**文本节选**
───
引言
在现代计算环境中,程序性能和响应速度是用户体验的关键因素。随着多核处理器的普及和应用程序复杂性的增加,传统的单线程、顺序执行的程序已经难以满足日益增长的性能需求。并发编程作为一种重要的编程范式,允许程序同时执行多个任务,从而显著提高程序的执行效率和系统资源利用率。
Python作为一种广泛应用的编程语言,在并发编程方面提供了丰富的支持。从内置的threading和multiprocessing模块,到现代的asyncio异步编程框架,Python为开发者提供了多种并发编程的选择。
在本章中,我们将深入探讨Python并发编程的基础知识和实践技巧。我们将从并发编程的基本概念开始,逐步学习多线程编程、多进程编程以及异步编程等核心技术。通过实际的代码示例和项目实战,您将掌握如何在Python中实现高效的并发程序。
学习目标
完成本章学习后,您将能够:
- 理解并发编程的基本概念和重要性
- 掌握Python多线程编程的基本方法和应用场景
- 熟悉Python多进程编程的技术和优势
- 理解GIL(全局解释器锁)对Python并发的影响
- 掌握asyncio异步编程框架的使用
- 学会使用线程池和进程池优化并发程序
- 构建一个完整的并发应用示例
- 了解并发编程的最佳实践和注意事项
核心知识点讲解
1. 并发编程基础概念
并发编程是指程序能够同时处理多个任务的编程方式。理解并发编程的基本概念对于掌握相关技术至关重要。
───
**来源摘录**
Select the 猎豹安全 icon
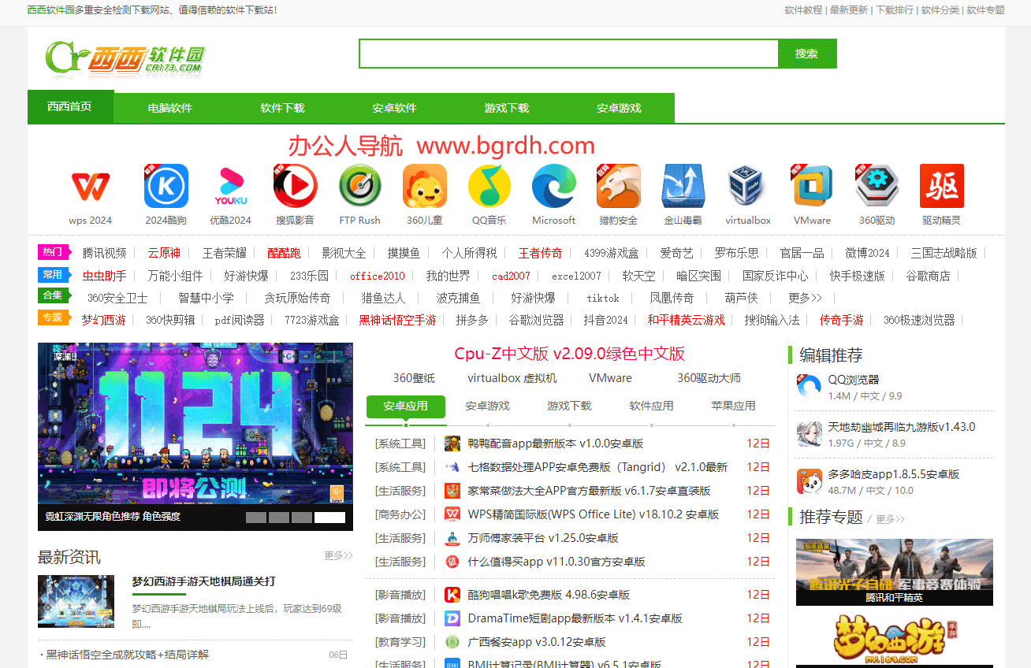Screen dimensions: 1031x668 (618, 187)
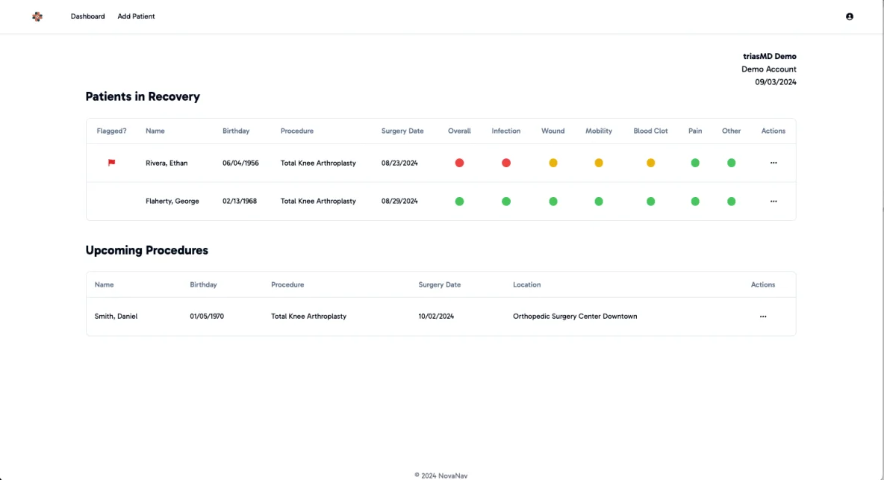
───
**执行任务**
从上方讲解Python并发编程的文本的最后一句之后续写。

**任务解答**
并发与并行
- 并发(Concurrency):多个任务在同一时间段内交替执行,但在任意时刻只有一个任务在运行
- 并行(Parallelism):多个任务真正同时执行,需要多核处理器支持
进程与线程
- 进程(Process):操作系统分配资源的基本单位,拥有独立的内存空间
- 线程(Thread):进程内的执行单元,同一进程内的线程共享内存空间
同步与互斥
- 同步(Synchronization):协调多个线程或进程的执行顺序
- 互斥(Mutual Exclusion):确保同一时刻只有一个线程访问共享资源
2. 多线程编程
Python的threading模块提供了多线程编程的支持。线程是轻量级的执行单元,适合处理I/O密集型任务。
创建和启动线程
import threading
import time
def worker(name, duration):
"""工作函数"""
print(f"线程 {name} 开始工作")
time.sleep(duration)
print(f"线程 {name} 工作完成")
# 创建线程
thread1 = threading.Thread(target=worker, args=("Worker-1", 2))
thread2 = threading.Thread(target=worker, args=("Worker-2", 3))
# 启动线程
thread1.start()
thread2.start()
# 等待线程完成
thread1.join()
thread2.join()
print("所有线程执行完毕")
线程类继承方式
import threading
import time
class WorkerThread(threading.Thread):
def __init__(self, name, duration):
super().__init__()
self.name = name
self.duration = duration
def run(self):
"""线程执行的主要方法"""
print(f"线程 {self.name} 开始工作")
time.sleep(self.duration)
print(f"线程 {self.name} 工作完成")
# 创建并启动线程
worker1 = WorkerThread("CustomWorker-1", 2)
worker2 = WorkerThread("CustomWorker-2", 3)
worker1.start()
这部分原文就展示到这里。